A ideia transformou Silva em uma espécie de headhunter de backing vocals. Artistas como Simoninha, Paula Lima, Alexandre Pires, Sandy e Junior já procuraram por ele pedindo indicação ou até mesmo interessados em usar o coral em gravações de programas de TV, CDs e temporada de shows.

“A Paula Lima viu nossa apresentação e ficou encantada. Trocamos cartões e tempos depois ela queria indicação de cantoras para a turnê e gravação de CD. Minha irmã é do Kadmiel e foi backing dela durante um ano.”

Trampolim

Shirley Oliveira durante apresentação no bar The Orleans, em São Paulo (Foto: Caio Kenji/G1)

Exportar talentos para o mundo secular passou a ser uma rota comum.

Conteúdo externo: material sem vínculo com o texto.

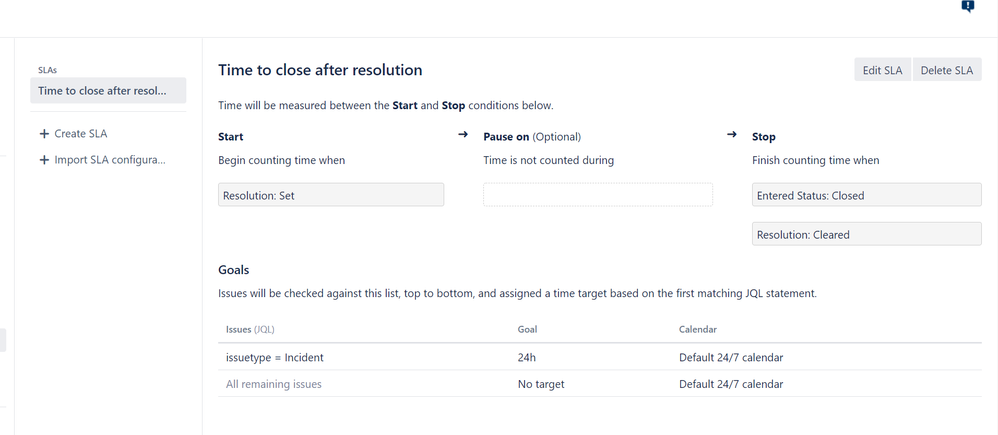The width and height of the screenshot is (998, 435).
Task: Click the feedback speech bubble icon
Action: pos(967,7)
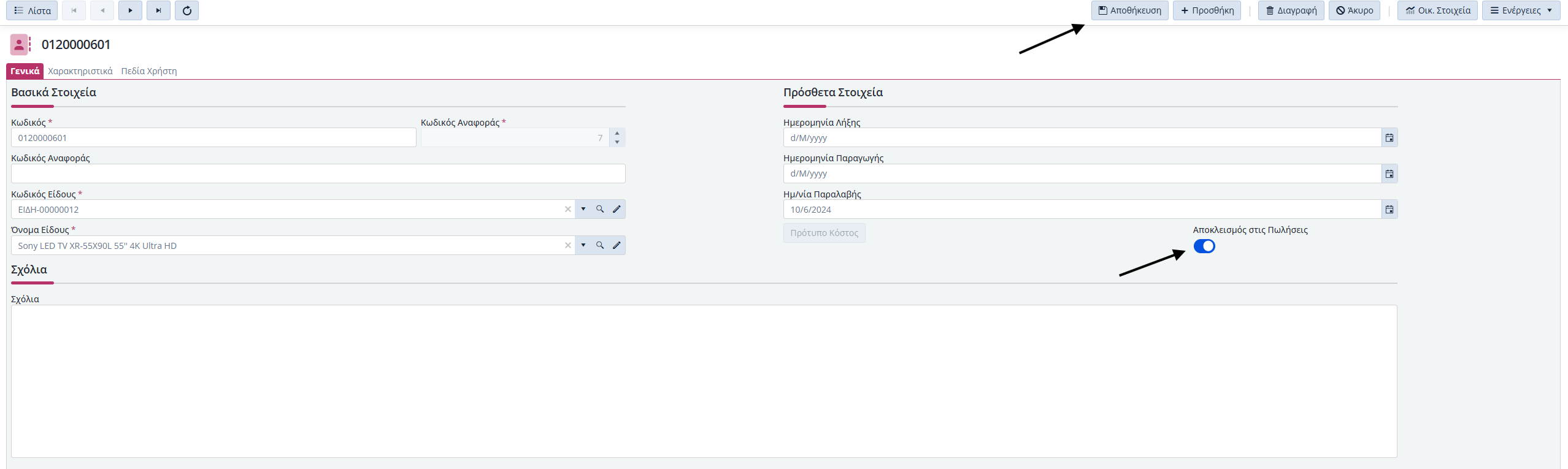Screen dimensions: 1568x469
Task: Open calendar for Ημερομηνία Λήξης
Action: [1389, 138]
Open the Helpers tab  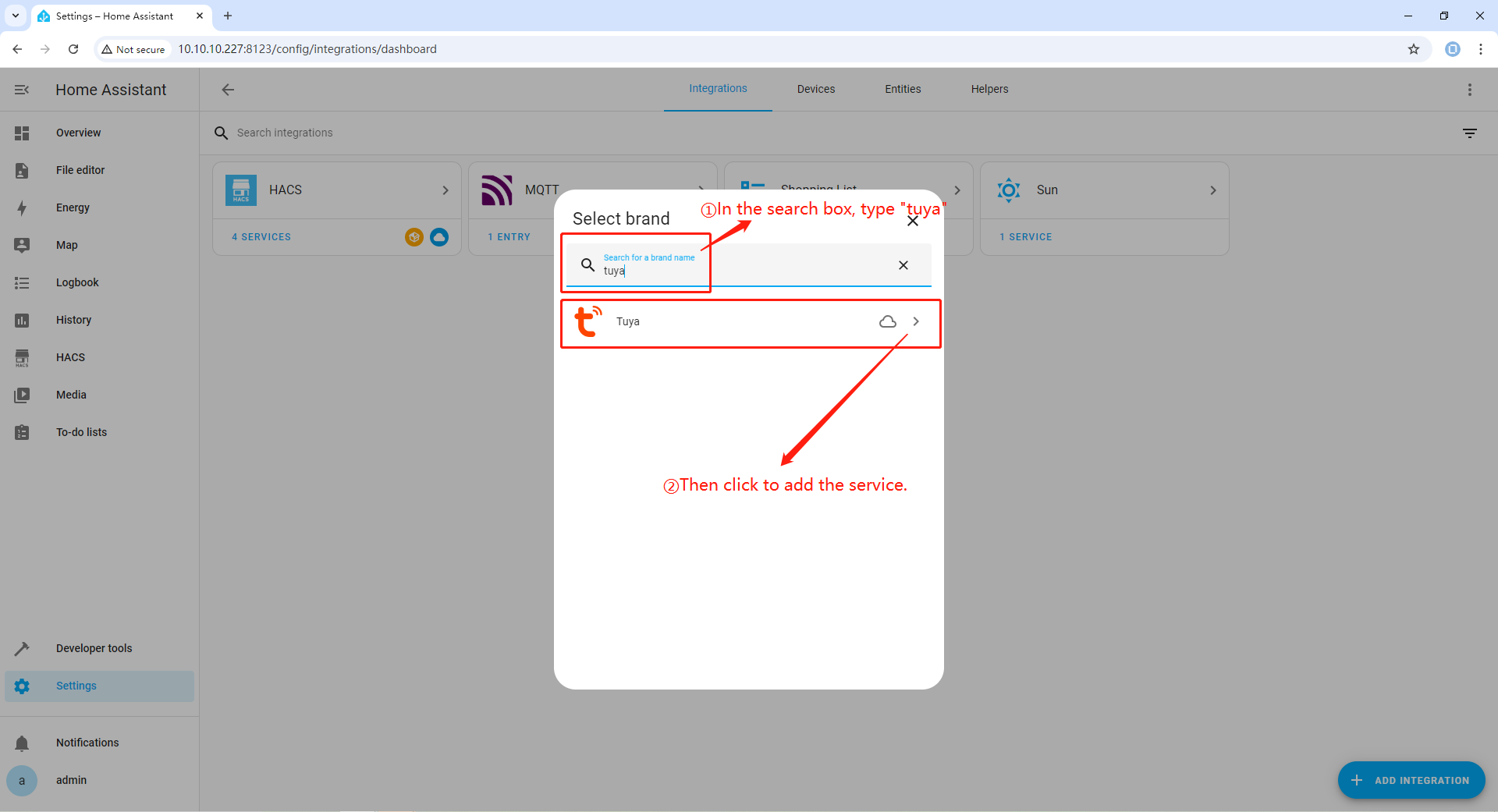tap(989, 89)
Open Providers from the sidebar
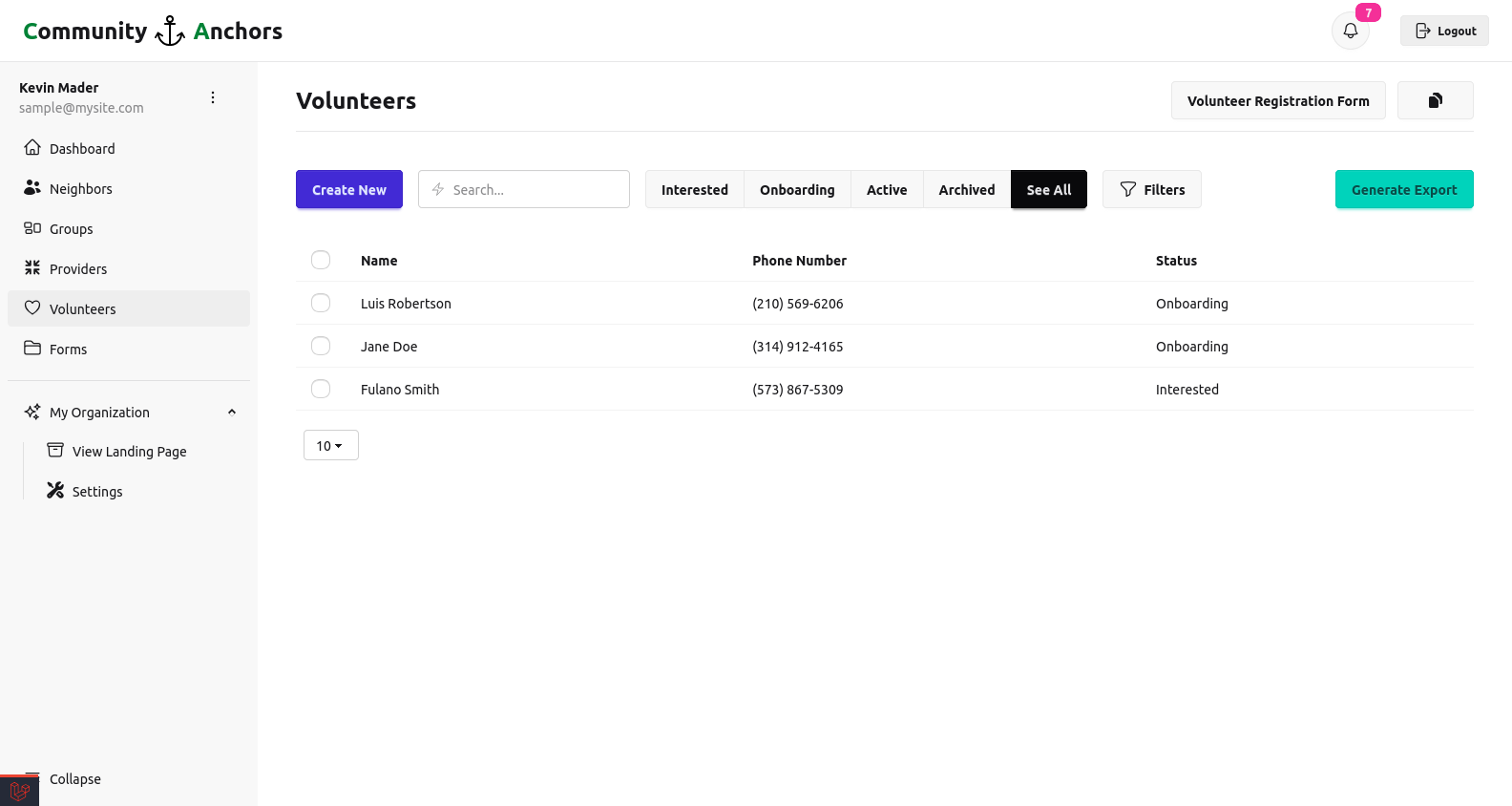This screenshot has width=1512, height=806. [77, 269]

Shirley Oliveira, 32, está como vocalista da banda do baixista Pixinga durante a temporada de shows que ele faz em um bar na zona oeste da capital paulista. Ela já fez segunda voz para Alexandre Pires, Jair Oliveira, Tânia Mara, Daniel e Jair Rodrigues. Foi para a igreja Universal aos 7 anos, influenciada por uma amiga.

Depois que virou cristã, enfrentou uma “peneira”, realizada pela esposa do pastor, que se encantou com o poderio de sua voz. Teve aula de técnica vocal, cantou em corais e, com o tempo, descobriu a profissão que queria seguir.

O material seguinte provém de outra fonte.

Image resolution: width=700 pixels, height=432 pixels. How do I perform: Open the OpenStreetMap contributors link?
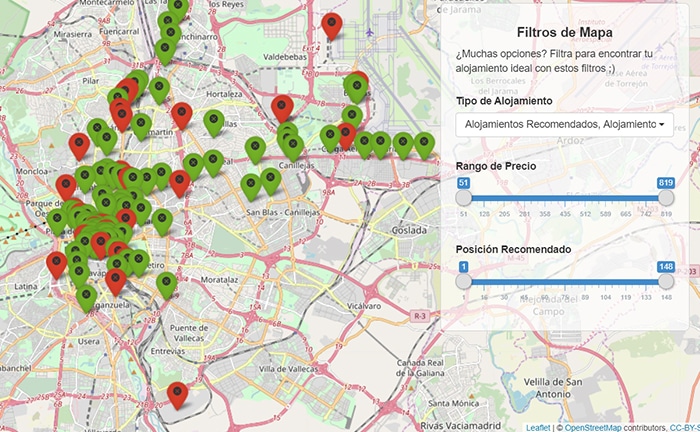coord(594,427)
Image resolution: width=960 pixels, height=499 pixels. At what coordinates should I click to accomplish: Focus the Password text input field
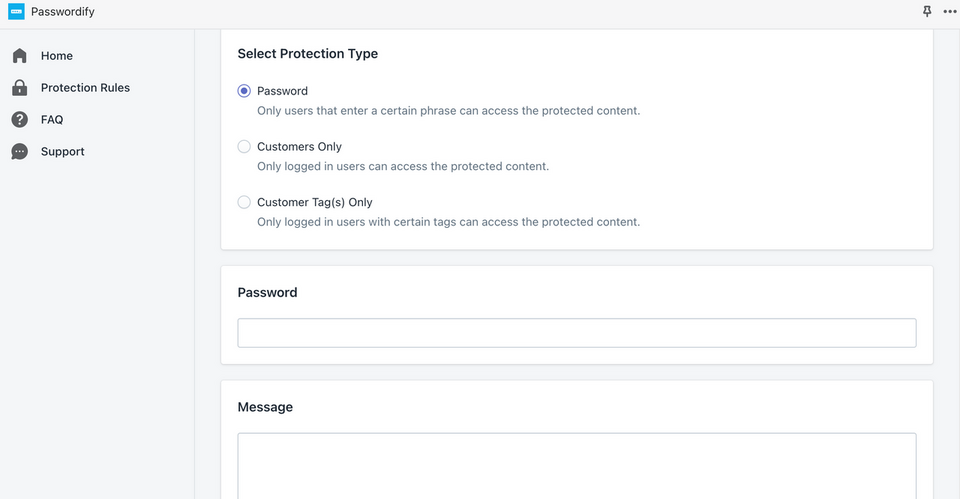pyautogui.click(x=577, y=333)
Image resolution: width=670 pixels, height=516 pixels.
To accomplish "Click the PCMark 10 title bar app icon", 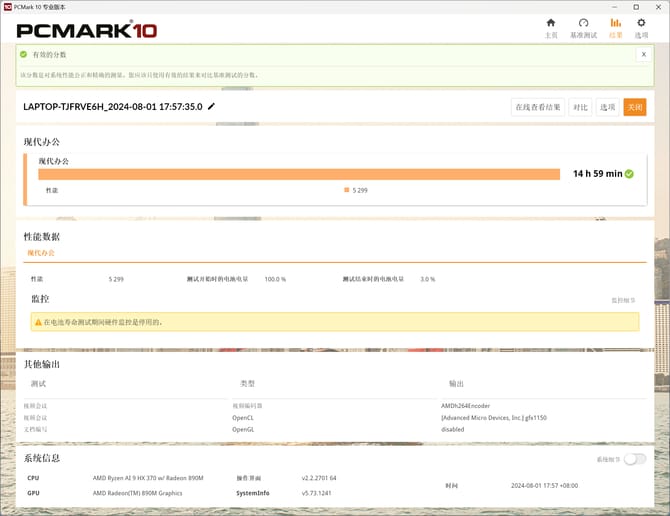I will [x=8, y=6].
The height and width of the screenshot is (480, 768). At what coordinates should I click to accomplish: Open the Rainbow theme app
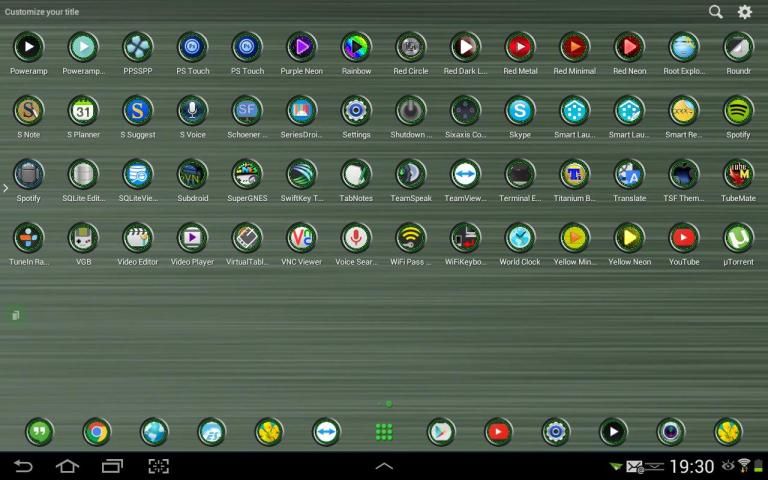point(356,47)
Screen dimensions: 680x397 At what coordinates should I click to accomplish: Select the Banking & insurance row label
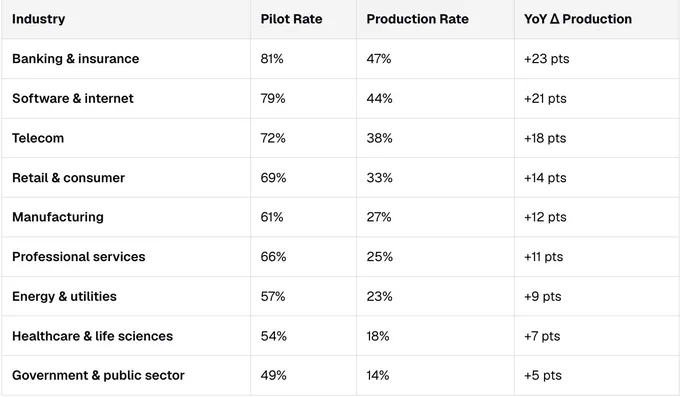75,59
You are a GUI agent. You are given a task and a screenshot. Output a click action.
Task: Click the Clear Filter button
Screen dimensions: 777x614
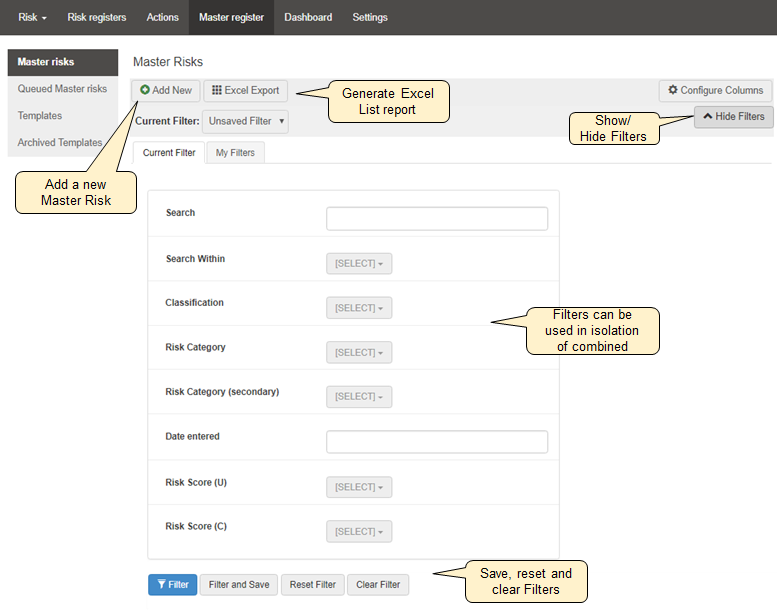coord(378,584)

“Dos 7 aos 10 comecei abrir voz. Fiz regência com 15. Aos 16, descobri a música black gospel. Na época era VHS ainda, os colegas me davam fitas pra eu escutar. Fiquei apaixonada por esse tipo de música e fui de ouvido mesmo buscando ter aquele estilo, entonação vocal. Não tive estudo, fui pegando conforme era apresentada, ou descobria novas referências.”

Versáteis

O autodidatismo também deu a Aldo Gouveia, 42, um lugar cativo na banda do cantor Fábio Junior, com quem trabalha desde 2003. Antes disso, fez segunda voz em shows dos Racionais MC´s.
Segundo ele, o rapper Mano Brown chegou a frequentar alguns cultos atrás de cantores. “Temos amigos em comum, pessoas do meio. Ele precisou de backing em 96 e eu fiz alguns shows.”

Hoje, Aldo é produtor musical e tem um estúdio próprio no centro de São Paulo. Faz trabalhos para todo tipo de banda, mas considera a educação musical religiosa um atestado de qualidade e, principalmente, desenvoltura.

“Músicos da igreja têm que correr atrás. O acesso existe, mas não é uma formação de alto nível. Quem gosta, tem o sonho, se vira pra se capacitar. Com o tempo, isso foi formando um grupo seleto de profissionais mais versáteis, maduros e uma rede de contatos.”